OT: It does sound modern. But a song like “The Giver” sounds so like righteously 70s soul music. So with something like that song, how do you make it modern while retaining a recognizable, classic sound?
AD: I think the lyrical content and our delivery on it—especially in the builds—that’s more modern technique. That’s definitely reminiscent, to me at least, of New Jack Swing and things like that. That’s in there but we’re presenting it in 6/8 time, and that’s not something you often hear on the radio. Maybe it’s a bit preservationist but it’s kind of like this: There are other times and other meters that work and it will still be good, but here’s a modern twist on a 6/8.

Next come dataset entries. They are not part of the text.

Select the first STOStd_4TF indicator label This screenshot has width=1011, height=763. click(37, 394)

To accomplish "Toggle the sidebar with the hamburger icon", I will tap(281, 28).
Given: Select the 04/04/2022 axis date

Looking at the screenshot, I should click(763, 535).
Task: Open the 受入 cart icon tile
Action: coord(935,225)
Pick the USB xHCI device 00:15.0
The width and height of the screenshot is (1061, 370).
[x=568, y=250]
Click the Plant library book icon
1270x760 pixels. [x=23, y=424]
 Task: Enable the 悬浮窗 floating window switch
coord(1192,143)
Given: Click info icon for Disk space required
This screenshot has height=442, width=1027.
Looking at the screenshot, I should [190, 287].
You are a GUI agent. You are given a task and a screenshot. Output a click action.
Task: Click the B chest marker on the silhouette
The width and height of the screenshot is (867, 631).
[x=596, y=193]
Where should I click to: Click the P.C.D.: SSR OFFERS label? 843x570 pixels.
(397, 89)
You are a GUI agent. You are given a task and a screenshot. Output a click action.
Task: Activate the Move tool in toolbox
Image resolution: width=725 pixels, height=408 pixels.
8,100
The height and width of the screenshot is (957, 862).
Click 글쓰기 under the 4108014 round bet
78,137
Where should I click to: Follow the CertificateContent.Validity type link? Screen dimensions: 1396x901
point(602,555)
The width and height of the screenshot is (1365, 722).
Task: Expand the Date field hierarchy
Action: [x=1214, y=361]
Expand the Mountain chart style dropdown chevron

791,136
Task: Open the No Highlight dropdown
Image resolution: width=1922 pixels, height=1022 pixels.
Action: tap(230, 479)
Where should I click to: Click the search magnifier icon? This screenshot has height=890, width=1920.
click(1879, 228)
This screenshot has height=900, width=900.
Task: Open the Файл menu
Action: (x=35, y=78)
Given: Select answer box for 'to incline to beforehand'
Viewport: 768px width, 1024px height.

OT: Can you explain the sandwich bit in the giver? It’s one of the funniest bits any of the acts here have done yet I can’t tell if it’s a Houston joke, a band joke, or just something that happened by accident?
AD: We like to eat! Not joking, we like to eat! We’re not the fittest band in the world, but Houston’s a soulful town and we have a lot good food. We all communicate on a group text, it’s an app called “GroupMe,” and we have a food group where we all talk about good food we find on the road.
OT: What does the near future hold for the Suffers? Any upcoming releases we should know about
AD: February 2016: we have our debut, full-length record out. You can go to ilovethesuffers.com and pre-order it now!